= Work item =
Starting at the first line and ending at the last, reproduce the records below exactly.

Segment Open

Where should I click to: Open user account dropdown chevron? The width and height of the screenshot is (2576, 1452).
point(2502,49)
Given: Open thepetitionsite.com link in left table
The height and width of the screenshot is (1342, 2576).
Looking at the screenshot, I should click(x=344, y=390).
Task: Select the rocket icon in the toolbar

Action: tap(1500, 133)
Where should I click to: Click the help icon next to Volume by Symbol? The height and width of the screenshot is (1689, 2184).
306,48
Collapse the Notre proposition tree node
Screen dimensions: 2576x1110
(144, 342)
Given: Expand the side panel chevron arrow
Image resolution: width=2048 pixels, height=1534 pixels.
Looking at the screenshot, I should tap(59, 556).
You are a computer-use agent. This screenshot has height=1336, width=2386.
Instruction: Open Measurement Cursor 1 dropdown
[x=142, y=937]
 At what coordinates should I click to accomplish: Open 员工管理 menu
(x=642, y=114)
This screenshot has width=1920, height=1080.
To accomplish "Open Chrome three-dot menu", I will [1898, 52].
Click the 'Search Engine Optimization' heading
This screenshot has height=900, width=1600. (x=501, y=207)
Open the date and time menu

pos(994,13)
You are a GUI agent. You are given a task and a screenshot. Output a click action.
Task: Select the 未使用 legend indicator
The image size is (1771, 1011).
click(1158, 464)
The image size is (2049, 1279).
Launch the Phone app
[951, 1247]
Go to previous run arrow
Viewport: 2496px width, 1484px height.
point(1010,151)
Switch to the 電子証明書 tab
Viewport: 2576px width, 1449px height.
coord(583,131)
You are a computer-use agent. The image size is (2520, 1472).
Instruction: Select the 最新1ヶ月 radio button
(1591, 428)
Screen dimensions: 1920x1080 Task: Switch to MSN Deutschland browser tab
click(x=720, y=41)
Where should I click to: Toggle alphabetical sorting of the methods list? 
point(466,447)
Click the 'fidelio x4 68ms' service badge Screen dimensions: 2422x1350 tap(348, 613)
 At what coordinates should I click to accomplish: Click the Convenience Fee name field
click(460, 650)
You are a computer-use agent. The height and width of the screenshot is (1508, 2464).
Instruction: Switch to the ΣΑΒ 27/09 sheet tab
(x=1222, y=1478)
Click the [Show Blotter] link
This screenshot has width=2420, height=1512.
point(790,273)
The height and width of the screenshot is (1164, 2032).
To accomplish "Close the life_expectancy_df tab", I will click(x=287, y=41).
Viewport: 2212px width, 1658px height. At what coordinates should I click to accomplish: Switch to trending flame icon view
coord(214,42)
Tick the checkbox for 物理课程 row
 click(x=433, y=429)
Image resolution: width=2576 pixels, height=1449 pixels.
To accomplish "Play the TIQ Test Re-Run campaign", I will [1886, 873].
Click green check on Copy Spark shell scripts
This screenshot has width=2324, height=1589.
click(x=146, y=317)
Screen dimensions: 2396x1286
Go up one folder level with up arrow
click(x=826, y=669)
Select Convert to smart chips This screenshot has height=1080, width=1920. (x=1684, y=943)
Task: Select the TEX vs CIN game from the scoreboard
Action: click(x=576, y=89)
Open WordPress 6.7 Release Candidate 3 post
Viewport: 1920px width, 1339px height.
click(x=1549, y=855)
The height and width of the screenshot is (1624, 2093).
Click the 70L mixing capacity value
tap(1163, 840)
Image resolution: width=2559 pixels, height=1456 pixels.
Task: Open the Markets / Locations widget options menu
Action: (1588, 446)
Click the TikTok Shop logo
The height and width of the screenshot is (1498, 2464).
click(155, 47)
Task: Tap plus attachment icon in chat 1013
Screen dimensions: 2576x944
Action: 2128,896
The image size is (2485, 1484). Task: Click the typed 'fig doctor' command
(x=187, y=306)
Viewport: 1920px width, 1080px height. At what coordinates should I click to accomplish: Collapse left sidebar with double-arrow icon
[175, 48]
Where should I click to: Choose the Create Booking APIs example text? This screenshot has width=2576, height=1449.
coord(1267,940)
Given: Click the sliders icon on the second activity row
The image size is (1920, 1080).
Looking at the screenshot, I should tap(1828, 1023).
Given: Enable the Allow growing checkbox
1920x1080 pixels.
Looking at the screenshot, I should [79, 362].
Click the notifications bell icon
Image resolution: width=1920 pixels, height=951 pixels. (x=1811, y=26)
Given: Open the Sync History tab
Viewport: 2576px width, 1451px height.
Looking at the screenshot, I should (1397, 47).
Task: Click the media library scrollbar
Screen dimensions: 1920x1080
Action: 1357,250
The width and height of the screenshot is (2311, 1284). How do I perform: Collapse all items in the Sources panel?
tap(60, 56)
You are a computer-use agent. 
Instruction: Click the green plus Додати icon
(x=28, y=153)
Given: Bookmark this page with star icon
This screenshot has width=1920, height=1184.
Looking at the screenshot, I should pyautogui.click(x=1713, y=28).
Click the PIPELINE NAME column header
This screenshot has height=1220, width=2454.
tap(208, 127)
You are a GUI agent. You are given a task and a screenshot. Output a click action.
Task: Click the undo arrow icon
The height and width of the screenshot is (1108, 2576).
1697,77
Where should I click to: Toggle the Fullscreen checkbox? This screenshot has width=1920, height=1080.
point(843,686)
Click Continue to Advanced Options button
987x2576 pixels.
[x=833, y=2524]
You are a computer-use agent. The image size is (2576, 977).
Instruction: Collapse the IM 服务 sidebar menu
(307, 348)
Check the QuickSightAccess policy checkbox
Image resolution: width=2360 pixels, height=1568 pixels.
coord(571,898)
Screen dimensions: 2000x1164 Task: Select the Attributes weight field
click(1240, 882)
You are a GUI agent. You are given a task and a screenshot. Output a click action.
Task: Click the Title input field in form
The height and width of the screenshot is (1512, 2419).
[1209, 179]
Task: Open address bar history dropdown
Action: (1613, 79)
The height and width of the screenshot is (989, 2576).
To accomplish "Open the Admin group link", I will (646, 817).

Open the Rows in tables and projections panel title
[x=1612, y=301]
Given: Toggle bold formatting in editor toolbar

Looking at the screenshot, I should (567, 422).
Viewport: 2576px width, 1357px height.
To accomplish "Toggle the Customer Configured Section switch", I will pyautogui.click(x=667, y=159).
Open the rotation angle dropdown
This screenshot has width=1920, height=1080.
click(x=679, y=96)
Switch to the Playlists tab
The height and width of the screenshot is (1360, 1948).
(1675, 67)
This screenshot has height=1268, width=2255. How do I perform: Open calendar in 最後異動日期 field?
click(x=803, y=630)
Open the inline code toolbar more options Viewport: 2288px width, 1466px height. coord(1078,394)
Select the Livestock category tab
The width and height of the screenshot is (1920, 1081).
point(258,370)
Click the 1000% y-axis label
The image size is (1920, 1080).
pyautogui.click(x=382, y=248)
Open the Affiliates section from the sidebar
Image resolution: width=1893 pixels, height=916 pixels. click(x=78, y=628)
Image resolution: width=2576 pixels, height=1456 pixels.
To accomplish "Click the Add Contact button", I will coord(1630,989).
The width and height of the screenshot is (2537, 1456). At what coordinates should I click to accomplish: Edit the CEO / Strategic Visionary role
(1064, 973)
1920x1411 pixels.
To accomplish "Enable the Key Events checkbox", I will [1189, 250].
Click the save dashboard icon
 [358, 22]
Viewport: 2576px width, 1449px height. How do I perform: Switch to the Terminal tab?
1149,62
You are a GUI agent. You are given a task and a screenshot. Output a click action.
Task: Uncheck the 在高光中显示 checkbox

Segment Closed

= Task response =
Where should I click to: Open user account dropdown chevron? The width and height of the screenshot is (2576, 1452).
point(2502,49)
Given: Open thepetitionsite.com link in left table
The height and width of the screenshot is (1342, 2576).
Looking at the screenshot, I should click(x=344, y=390).
Task: Select the rocket icon in the toolbar

Action: tap(1500, 133)
Where should I click to: Click the help icon next to Volume by Symbol? The height and width of the screenshot is (1689, 2184).
306,48
Collapse the Notre proposition tree node
Screen dimensions: 2576x1110
(144, 342)
Given: Expand the side panel chevron arrow
Image resolution: width=2048 pixels, height=1534 pixels.
Looking at the screenshot, I should tap(59, 556).
You are a computer-use agent. This screenshot has height=1336, width=2386.
Instruction: Open Measurement Cursor 1 dropdown
[x=142, y=937]
 At what coordinates should I click to accomplish: Open 员工管理 menu
(x=642, y=114)
This screenshot has width=1920, height=1080.
To accomplish "Open Chrome three-dot menu", I will [1898, 52].
Click the 'Search Engine Optimization' heading
This screenshot has height=900, width=1600. (x=501, y=207)
Open the date and time menu

pos(994,13)
You are a GUI agent. You are given a task and a screenshot. Output a click action.
Task: Select the 未使用 legend indicator
The image size is (1771, 1011).
click(1158, 464)
The image size is (2049, 1279).
Launch the Phone app
[951, 1247]
Go to previous run arrow
Viewport: 2496px width, 1484px height.
point(1010,151)
Switch to the 電子証明書 tab
Viewport: 2576px width, 1449px height.
coord(583,131)
You are a computer-use agent. The image size is (2520, 1472).
Instruction: Select the 最新1ヶ月 radio button
(1591, 428)
Screen dimensions: 1920x1080 Task: Switch to MSN Deutschland browser tab
click(x=720, y=41)
Where should I click to: Toggle alphabetical sorting of the methods list? 
point(466,447)
Click the 'fidelio x4 68ms' service badge Screen dimensions: 2422x1350 tap(348, 613)
 At what coordinates should I click to accomplish: Click the Convenience Fee name field
click(460, 650)
You are a computer-use agent. The height and width of the screenshot is (1508, 2464).
Instruction: Switch to the ΣΑΒ 27/09 sheet tab
(x=1222, y=1478)
Click the [Show Blotter] link
This screenshot has width=2420, height=1512.
point(790,273)
The height and width of the screenshot is (1164, 2032).
To accomplish "Close the life_expectancy_df tab", I will click(x=287, y=41).
Viewport: 2212px width, 1658px height. At what coordinates should I click to accomplish: Switch to trending flame icon view
coord(214,42)
Tick the checkbox for 物理课程 row
 click(x=433, y=429)
Image resolution: width=2576 pixels, height=1449 pixels.
To accomplish "Play the TIQ Test Re-Run campaign", I will [1886, 873].
Click green check on Copy Spark shell scripts
This screenshot has width=2324, height=1589.
click(x=146, y=317)
Screen dimensions: 2396x1286
Go up one folder level with up arrow
click(x=826, y=669)
Select Convert to smart chips This screenshot has height=1080, width=1920. (x=1684, y=943)
Task: Select the TEX vs CIN game from the scoreboard
Action: click(x=576, y=89)
Open WordPress 6.7 Release Candidate 3 post
Viewport: 1920px width, 1339px height.
click(x=1549, y=855)
The height and width of the screenshot is (1624, 2093).
Click the 70L mixing capacity value
tap(1163, 840)
Image resolution: width=2559 pixels, height=1456 pixels.
Task: Open the Markets / Locations widget options menu
Action: (1588, 446)
Click the TikTok Shop logo
The height and width of the screenshot is (1498, 2464).
click(155, 47)
Task: Tap plus attachment icon in chat 1013
Screen dimensions: 2576x944
Action: 2128,896
The image size is (2485, 1484). Task: Click the typed 'fig doctor' command
(x=187, y=306)
Viewport: 1920px width, 1080px height. At what coordinates should I click to accomplish: Collapse left sidebar with double-arrow icon
[175, 48]
Where should I click to: Choose the Create Booking APIs example text? This screenshot has width=2576, height=1449.
coord(1267,940)
Given: Click the sliders icon on the second activity row
The image size is (1920, 1080).
Looking at the screenshot, I should tap(1828, 1023).
Given: Enable the Allow growing checkbox
1920x1080 pixels.
Looking at the screenshot, I should [79, 362].
Click the notifications bell icon
Image resolution: width=1920 pixels, height=951 pixels. (x=1811, y=26)
Given: Open the Sync History tab
Viewport: 2576px width, 1451px height.
Looking at the screenshot, I should (1397, 47).
Task: Click the media library scrollbar
Screen dimensions: 1920x1080
Action: 1357,250
The width and height of the screenshot is (2311, 1284). How do I perform: Collapse all items in the Sources panel?
tap(60, 56)
You are a computer-use agent. 
Instruction: Click the green plus Додати icon
(x=28, y=153)
Given: Bookmark this page with star icon
This screenshot has width=1920, height=1184.
Looking at the screenshot, I should pyautogui.click(x=1713, y=28).
Click the PIPELINE NAME column header
This screenshot has height=1220, width=2454.
tap(208, 127)
You are a GUI agent. You are given a task and a screenshot. Output a click action.
Task: Click the undo arrow icon
The height and width of the screenshot is (1108, 2576).
1697,77
Where should I click to: Toggle the Fullscreen checkbox? This screenshot has width=1920, height=1080.
point(843,686)
Click Continue to Advanced Options button
987x2576 pixels.
[x=833, y=2524]
You are a computer-use agent. The image size is (2576, 977).
Instruction: Collapse the IM 服务 sidebar menu
(307, 348)
Check the QuickSightAccess policy checkbox
Image resolution: width=2360 pixels, height=1568 pixels.
coord(571,898)
Screen dimensions: 2000x1164 Task: Select the Attributes weight field
click(1240, 882)
You are a GUI agent. You are given a task and a screenshot. Output a click action.
Task: Click the Title input field in form
The height and width of the screenshot is (1512, 2419).
[1209, 179]
Task: Open address bar history dropdown
Action: (1613, 79)
The height and width of the screenshot is (989, 2576).
To accomplish "Open the Admin group link", I will (646, 817).

Open the Rows in tables and projections panel title
[x=1612, y=301]
Given: Toggle bold formatting in editor toolbar

Looking at the screenshot, I should (567, 422).
Viewport: 2576px width, 1357px height.
To accomplish "Toggle the Customer Configured Section switch", I will pyautogui.click(x=667, y=159).
Open the rotation angle dropdown
This screenshot has width=1920, height=1080.
click(x=679, y=96)
Switch to the Playlists tab
The height and width of the screenshot is (1360, 1948).
(1675, 67)
This screenshot has height=1268, width=2255. How do I perform: Open calendar in 最後異動日期 field?
click(x=803, y=630)
Open the inline code toolbar more options Viewport: 2288px width, 1466px height. coord(1078,394)
Select the Livestock category tab
The width and height of the screenshot is (1920, 1081).
point(258,370)
Click the 1000% y-axis label
The image size is (1920, 1080).
pyautogui.click(x=382, y=248)
Open the Affiliates section from the sidebar
Image resolution: width=1893 pixels, height=916 pixels. click(x=78, y=628)
Image resolution: width=2576 pixels, height=1456 pixels.
To accomplish "Click the Add Contact button", I will coord(1630,989).
The width and height of the screenshot is (2537, 1456). At what coordinates should I click to accomplish: Edit the CEO / Strategic Visionary role
(1064, 973)
1920x1411 pixels.
To accomplish "Enable the Key Events checkbox", I will [1189, 250].
Click the save dashboard icon
 [358, 22]
Viewport: 2576px width, 1449px height. How do I perform: Switch to the Terminal tab?
1149,62
You are a GUI agent. You are given a task and a screenshot. Output a click action.
Task: Uncheck the 在高光中显示 checkbox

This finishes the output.